Industrial city in West Bengal, India

Asansol is a city in the Indian state of West Bengal. It is the second largest city in West Bengal. It is the 33rd largest urban agglomeration in India by population. Asansol is the district headquarters of Paschim Bardhaman district. According to a 2010 report released by the International Institute for Environment and Development, a UK-based policy research non-governmental body, Asansol was ranked 11th among Indian cities and 42nd in the world in its list of 100 fastest-growing cities. Asansol is classed as a Y-category city for calculation of HRA (House Rent Allowance) for public servants (rate 16%) making it a "Tier-II" city.

==Etymology==
"Asan", a species of tree which generally grows thirty meters tall, is found on the banks of the Damodar River; "sol" refers to land. The name "Asansol" is a combination of these two words. Asansol is a city on the banks of Damodar and its land is rich in minerals.

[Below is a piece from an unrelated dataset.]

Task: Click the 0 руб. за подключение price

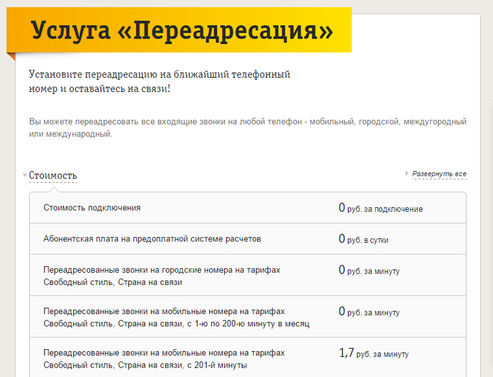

Historically the city was anglicised as Assensole during the British era but the name was reverted after Independence.

==History==

The region is believed to have been a part of the kingdom of Vishnupur where the Malla dynasty ruled for approximately a thousand years till the emergence of the British. This theory is backed by the presence of Vishnupur style temple present at Chhotodighari village and Domohani village in Asansol.

==Geography==

===Overview===
Asansol is a cosmopolitan city located on the lower Chota Nagpur Plateau, which occupies most of Jharkhand, between the Damodar and Ajay rivers. Another river, the Barakar, joins the Damodar near Dishergarh. Two small rivulets, Nunia and Garui flow past Asansol.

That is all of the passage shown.